*What needs to be done*: Given the listing below, the answer must be only the number of lines containing the string "width".
══ Record set ══
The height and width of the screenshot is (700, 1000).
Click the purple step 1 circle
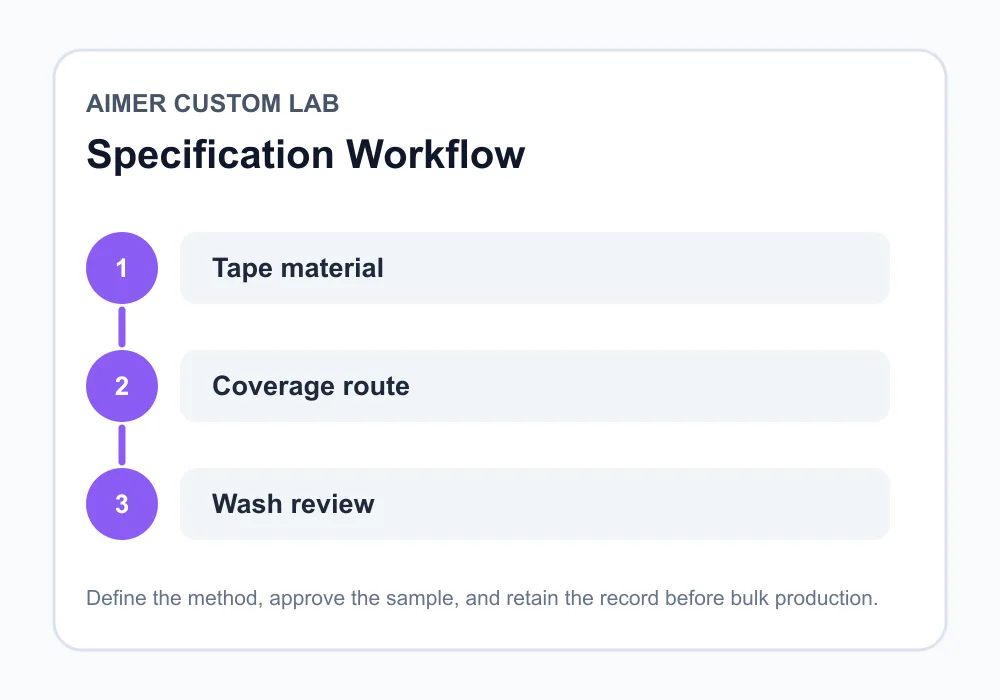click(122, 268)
═══
══ Record set ══
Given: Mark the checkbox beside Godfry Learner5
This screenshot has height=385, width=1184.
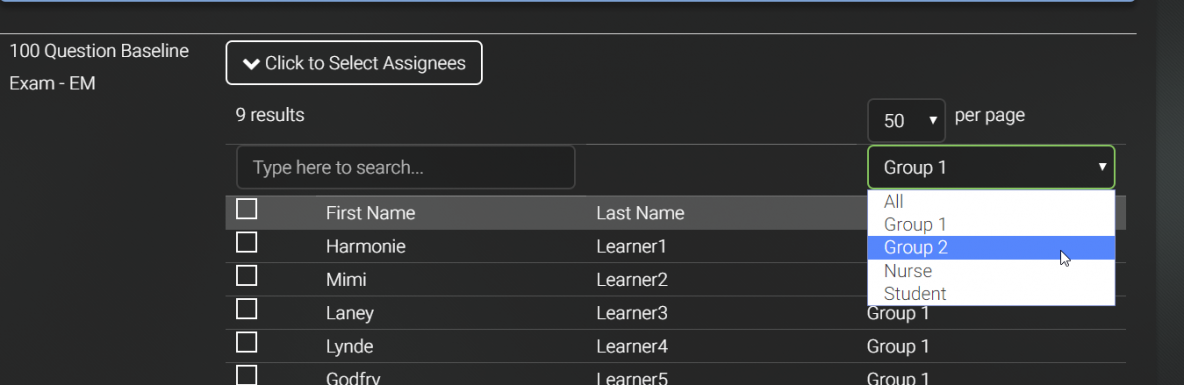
═══
*Response*: 2